Enrique permaneció en silencio mientras sus ojos la recorrían de arriba abajo.
Un escalofrío de advertencia recorrió la espalda de Stella. Se sintió incómoda bajo su mirada, pero aun así sonrió. "Sé que se está preparando para iniciar pronto una gira nacional. Le prometo que esto no afectará a sus preparativos. Al contrario, dedicaremos un tiempo a promocionar su gira en el banquete como muestra de nuestro agradecimiento. ¿Qué le parece?".
Enrique se frotó la barbilla un momento antes de decir: "Tengo que decir que me hace una oferta bastante atractiva". Le dedicó una mirada de reojo y luego sonrió.
Stella le tendió el contrato preparado. "Por favor, léalo. Si tiene algún problema con alguna de las cláusulas, puedo hacer que la modifiquen de inmediato".
Sin tomar el documento, Enrique se echó hacia atrás y se puso las manos detrás de la cabeza. "Leer es mucho trabajo.
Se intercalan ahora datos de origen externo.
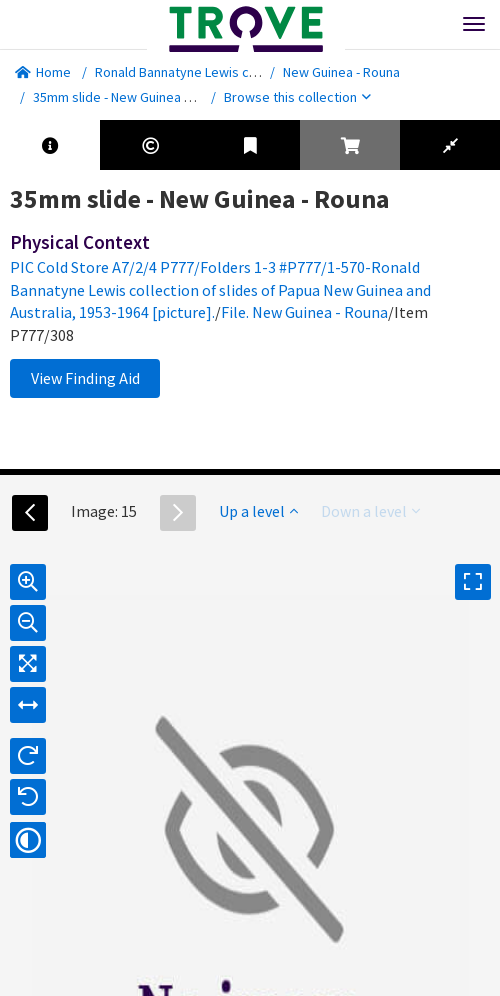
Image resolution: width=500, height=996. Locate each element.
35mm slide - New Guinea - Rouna (130, 97)
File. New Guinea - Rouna (304, 312)
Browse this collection (297, 97)
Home (43, 72)
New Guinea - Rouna (341, 72)
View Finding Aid (85, 378)
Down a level (370, 511)
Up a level (258, 511)
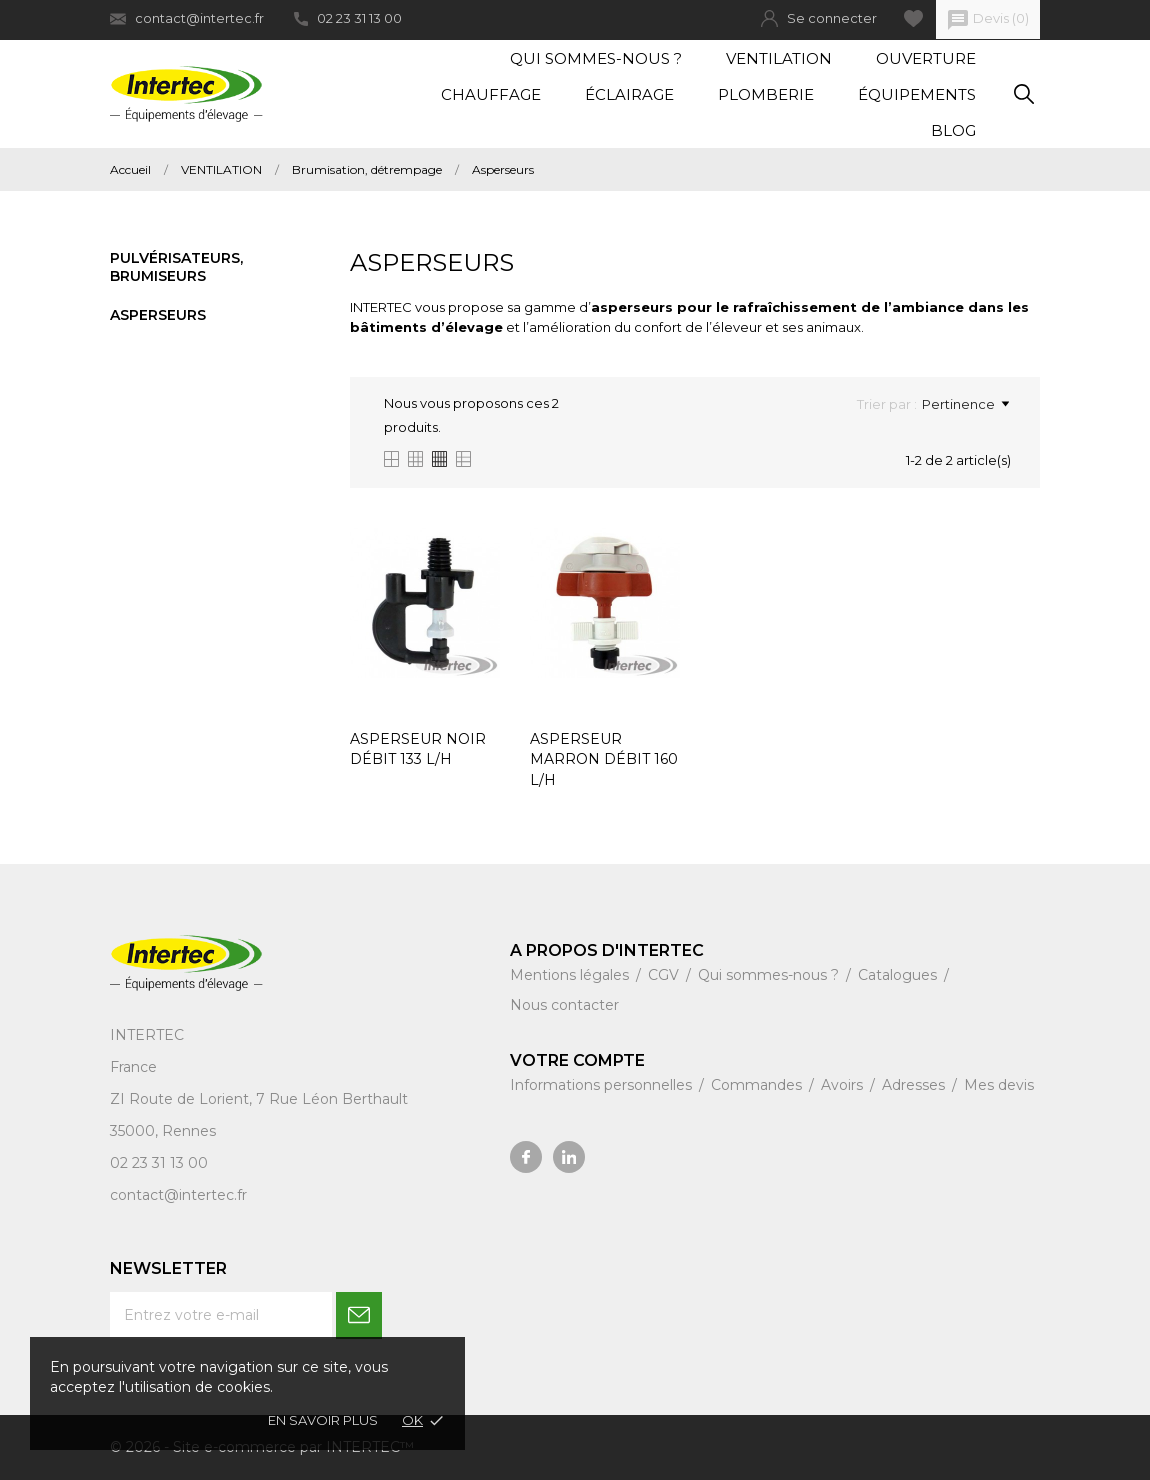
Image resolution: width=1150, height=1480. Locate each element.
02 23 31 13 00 (348, 18)
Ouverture (926, 58)
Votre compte (577, 1060)
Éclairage (629, 94)
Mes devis (999, 1085)
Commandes (758, 1085)
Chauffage (491, 94)
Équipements (917, 94)
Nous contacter (564, 1005)
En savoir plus (323, 1420)
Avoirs (844, 1085)
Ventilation (779, 58)
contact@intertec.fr (187, 18)
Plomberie (766, 94)
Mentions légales (571, 975)
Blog (953, 130)
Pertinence (965, 404)
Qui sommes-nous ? (596, 58)
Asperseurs (158, 315)
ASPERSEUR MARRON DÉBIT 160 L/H (604, 759)
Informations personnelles (603, 1085)
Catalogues (899, 975)
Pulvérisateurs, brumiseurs (176, 267)
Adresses (915, 1085)
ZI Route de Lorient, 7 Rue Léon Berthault (259, 1099)
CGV (665, 975)
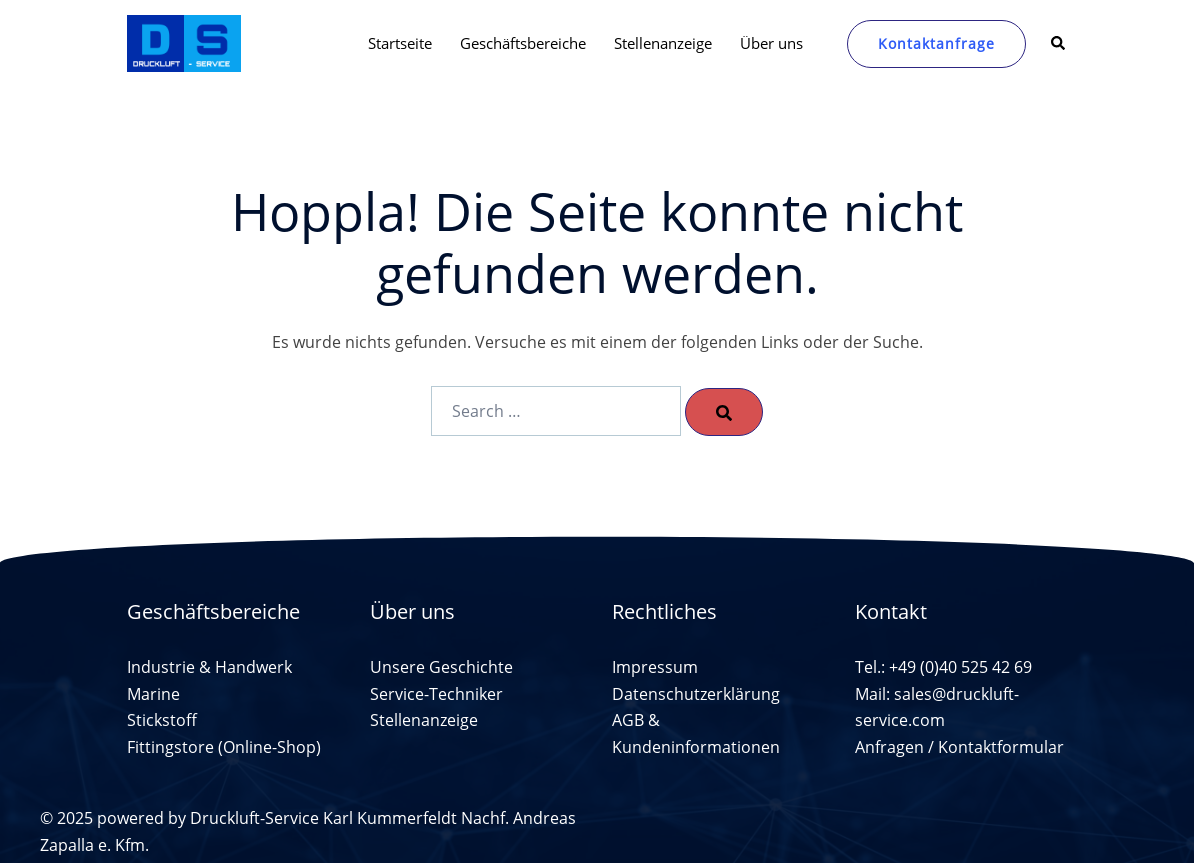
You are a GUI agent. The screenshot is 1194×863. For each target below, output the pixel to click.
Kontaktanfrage (936, 43)
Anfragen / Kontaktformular (959, 747)
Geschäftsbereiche (523, 43)
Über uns (771, 43)
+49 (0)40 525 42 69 (960, 667)
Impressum (655, 667)
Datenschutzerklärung (696, 694)
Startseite (400, 43)
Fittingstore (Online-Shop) (224, 747)
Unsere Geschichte (441, 667)
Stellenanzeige (663, 43)
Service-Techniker (436, 694)
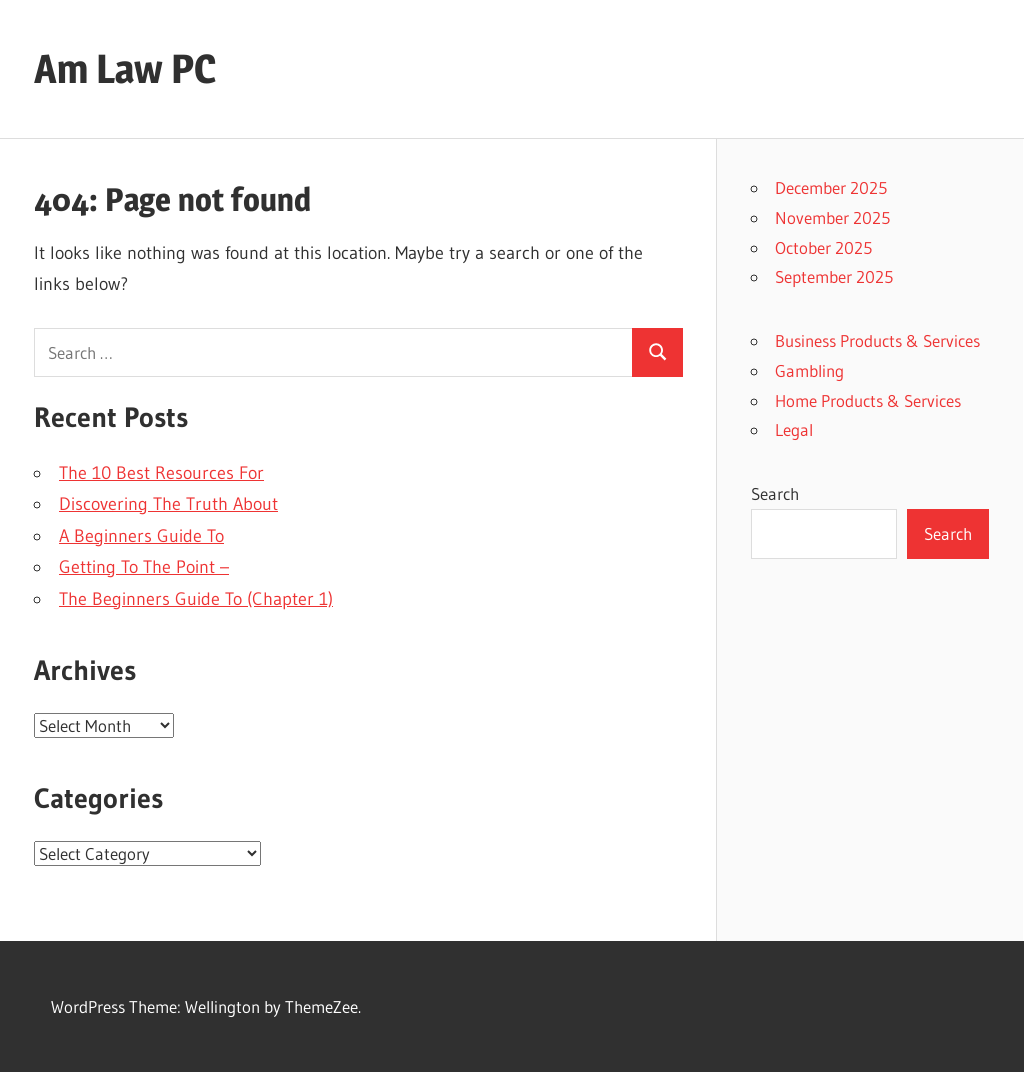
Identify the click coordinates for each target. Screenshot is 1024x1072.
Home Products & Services (868, 400)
Y lo peor es que el contrato parece muy extenso. No quiero revisarlo".
Al escuchar esto, Stella se encontró en un dilema.
"¿Qué tal si te acercas y me lo lees?". Los ojos del hombre brillaron con interés mientras la observaba.
La joven apretó los labios y respiró hondo.
Después de muchos años trabajando en el sector de las relaciones públicas, se había topado con todo tipo de clientes que solicitaban cosas extrañas, y leer un contrato en voz alta no parecía gran cosa.
Con eso en mente, se acercó un poco más, asegurándose de mantener una distancia segura de él. Luego se aclaró la garganta y comenzó a leer.
Sus ojos estaban fijos en el documento, pero podía sentir su mirada abrasadora recorriendo todo su cuerpo.
Le daba escalofríos.
No obstante, se enderezó e intentó concentrarse en lo que estaba leyendo.
De repente, el hombre se inclinó bruscamente hacia ella, y la joven se agachó por instinto.
Sonriendo con aire de suficiencia, él se acercó aún más. "Qué collar tan bonito tienes. Combina bien con tu piel radiante".
Mientras hablaba, extendió la mano con la intención de tocarle el cuello.
A Stella le costó mucho contenerse para no apartarle la mano de un manotazo. En cambio, se echó más hacia atrás y lo fulminó con la mirada mientras su asco se hacía más fuerte.
"Si le gusta este collar, le ayudaré a pedir uno y enviárselo a su empresa después de la reunión. ¿Podemos volver ahora al asunto?".
La mano del hombre se quedó congelada en el aire y se burló: "Creía que Grupo de Prosperidad quería trabajar conmigo, pero resulta que me equivoqué. Soy un hombre muy ocupado, así que no debería perder mi precioso tiempo hablando con gente insincera".
Alzó las cejas y la miró con un toque de amenaza.
De repente, la puerta se abrió.
"¡La cooperación se cancela!". Con una expresión impasible, Mateo entró. Se paró frente a Stella y encaró a Enrique.